* _Given instruction a_
In the records further down, transcribe verbatim the lines between the line holding "Screen dimensions: 1974x1066" and the line holding "will click(x=35, y=64).", inclusive.

* _Extract provided_

Judy Berlin

USA 1998

Reviewed by Philip Kemp

Synopsis

Our synopses give away the plot in full, including surprise twists.

Babylon, Long Island, the day of a solar eclipse. Alice Gold, a housewife recovering from a drink problem, sees off her husband Arthur to the school where he's the principal. Her son David, recently returned from a failed career in Hollywood, sits at home sunk in deep depression. Sue Berlin, a teacher at Arthur's school, prepares her class to view the eclipse. She's interrupted by ex-teacher Dolores Engler, now suffering from Alzheimer's, who disrupts the class. When Sue tries to intervene, Dolores slaps her.

Wandering the streets, David meets an old classmate, Sue's daughter Judy. An aspiring actress, Judy is about to leave for Hollywood. They lunch together. The eclipse happens, and the darkness doesn't lift for hours. As Arthur comforts the distressed Sue they sense their unspoken attraction. Meanwhile, Alice and her cleaner Carol explore the dark streets.

David warns Judy she stands little chance in Hollywood. She takes offence and walks off. Arthur and Sue share a tentative kiss. David rushes to the station where Judy is catching her train to the airport and they bid each other an affectionate farewell. Sue arrives too late to see her daughter off. Meeting Dolores in the street, she speaks gently to her.

Review

"There wouldn't be a plot," says Judy Berlin's protagonist, failed film-maker David Gold, outlining his idea for a documentary about his home town. "It would just be about how it is when nobody's looking." David's project doesn't exist; it's a spur-of-the-moment excuse devised to cover his ignominious return home after failing in Hollywood. What he's describing, though, is clearly enough the film we're watching - except for documentary, read feature.

* _Given instruction b_
From the Judy Berlin review above, restate word for word the passage between "David warns Judy" and "documentary, read feature.", inclusive.

* _Data in this exercise_
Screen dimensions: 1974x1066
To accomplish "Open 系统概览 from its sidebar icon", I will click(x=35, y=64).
==
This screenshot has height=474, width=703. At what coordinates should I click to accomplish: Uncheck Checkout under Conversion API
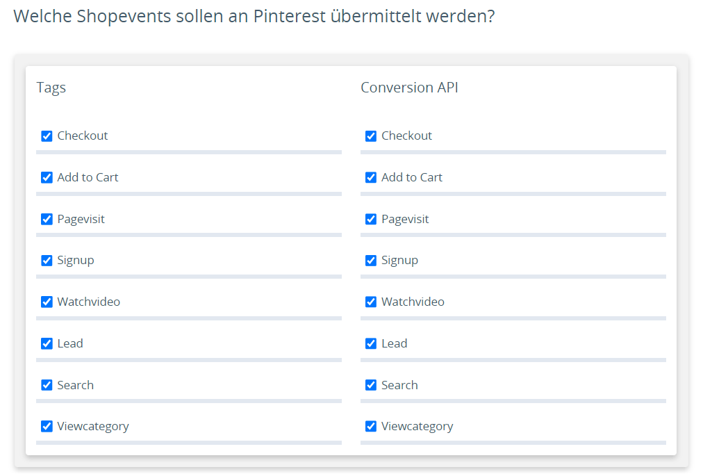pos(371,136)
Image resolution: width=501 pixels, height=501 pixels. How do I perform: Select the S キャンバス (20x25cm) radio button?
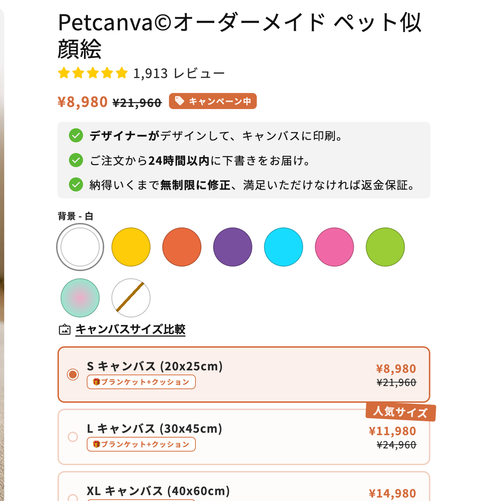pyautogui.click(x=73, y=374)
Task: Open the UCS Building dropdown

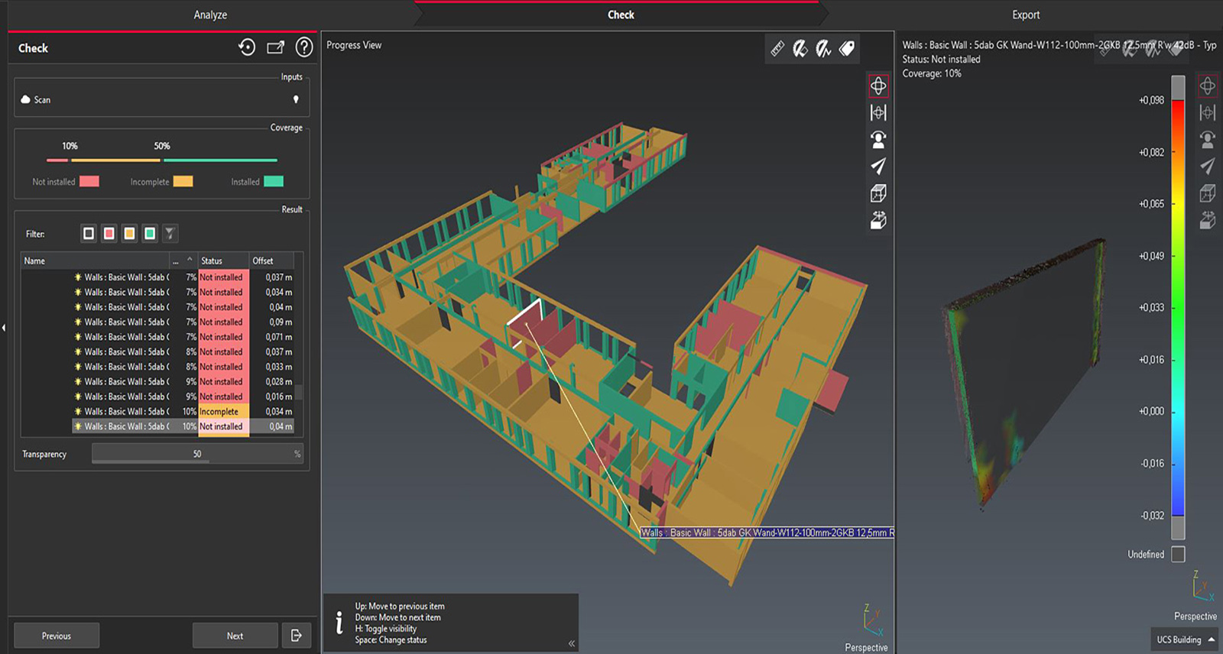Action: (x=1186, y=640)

* _Complete answer a_
Screen dimensions: 1974x1066
To accomplish "Open 系统概览 from its sidebar icon", I will click(x=35, y=64).

* _Complete answer b_
David warns Judy she stands little chance in Hollywood. She takes offence and walks off. Arthur and Sue share a tentative kiss. David rushes to the station where Judy is catching her train to the airport and they bid each other an affectionate farewell. Sue arrives too late to see her daughter off. Meeting Dolores in the street, she speaks gently to her.

Review

"There wouldn't be a plot," says Judy Berlin's protagonist, failed film-maker David Gold, outlining his idea for a documentary about his home town. "It would just be about how it is when nobody's looking." David's project doesn't exist; it's a spur-of-the-moment excuse devised to cover his ignominious return home after failing in Hollywood. What he's describing, though, is clearly enough the film we're watching - except for documentary, read feature.